Standard container runtimes share a host kernel. For build systems, this was a tradeoff the industry accepted, though the same argument applies there too. For autonomous agents that make arbitrary tool calls, write to filesystems, and initiate network requests based on non-deterministic reasoning, shared-kernel isolation is unambiguously insufficient. You need hardware-level boundaries that contain the workload even if the kernel is compromised. For autonomous agents that make arbitrary tool calls, write to filesystems, and initiate network requests based on non-deterministic reasoning, shared-kernel isolation isn't enough. You need hardware-level boundaries that contain the workload even if the kernel is compromised.

This is the problem we're solving at Edera. Hardware-isolated zones, orchestrated through Kubernetes, with the ephemeral and isolated properties that agent workloads require. Combined with scoped network policy the environment becomes hermetic: the agent can only reach what you explicitly allow. Each agent runs in its own micro-VM with its own kernel, not a shared namespace, not a cgroup boundary, but an actual hardware isolation boundary. The container API stays the same. The security model changes fundamentally.

The Environment Is the Supply Chain

Your laptop runs a hundred things that have nothing to do with the software supply chain, and every one of them can influence it. The agent shouldn't be one of them. Move it to infrastructure where it runs with scoped credentials, bounded network access, centralized logging, and a filesystem that gets destroyed when the session ends.
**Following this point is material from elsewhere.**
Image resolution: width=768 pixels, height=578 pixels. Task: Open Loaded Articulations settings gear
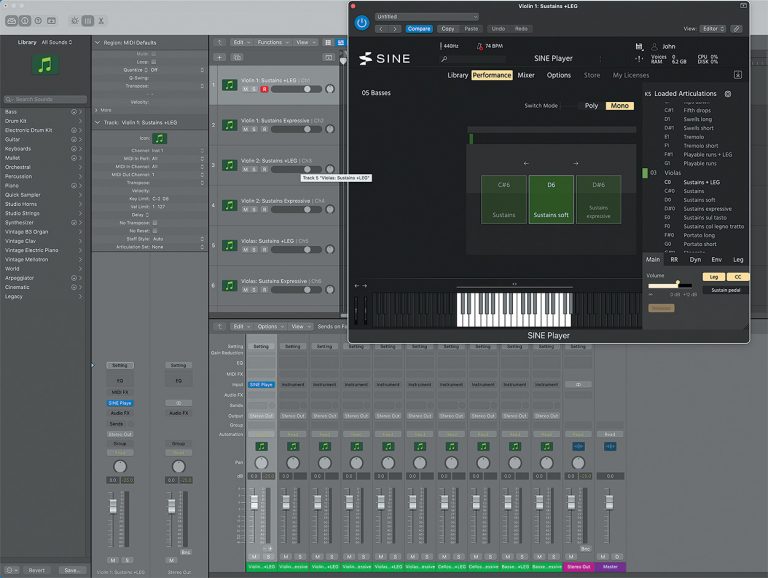tap(728, 94)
This pattern has been proven at the largest engineering organizations in the world for over a decade. What's new is the urgency. AI agents have made the developer workstation the most over-privileged, under-monitored node in your infrastructure. And unlike a human developer, the agent doesn't just make mistakes you can predict, it makes mistakes you can't enumerate.
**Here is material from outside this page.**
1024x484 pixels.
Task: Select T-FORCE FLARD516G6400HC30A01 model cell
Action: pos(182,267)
We learned this lesson with build systems. We wrote it down and we called it SLSA. It's time to apply the same thinking to the environment where software is actually being written.

The agent's execution environment is the supply chain. Trust it accordingly.

FAQ

Does moving AI agents off the developer laptop add latency? 

No. The LLM inference already runs remotely on Anthropic's or OpenAI's infrastructure. Moving the orchestration layer into a managed container does not add meaningful latency to a workflow already bottlenecked on API round-trips.

What is the difference between sandboxing an AI agent on a laptop versus running it on managed infrastructure? 

Local sandboxing improves process-level containment but does not eliminate credential exposure, accumulated session state, or the absence of centralized audit logging. Managed infrastructure provides ephemeral environments, scoped credentials injected at runtime, network policy enforced at the workload level, and tamper-resistant audit trails by default.

Why does SLSA apply to AI agent environments? 

SLSA requires isolated, ephemeral build environments because a compromised build system produces untrustworthy artifacts. AI agents write production code using the same credentials and filesystem context as their host environment. The supply chain risk is structurally identical.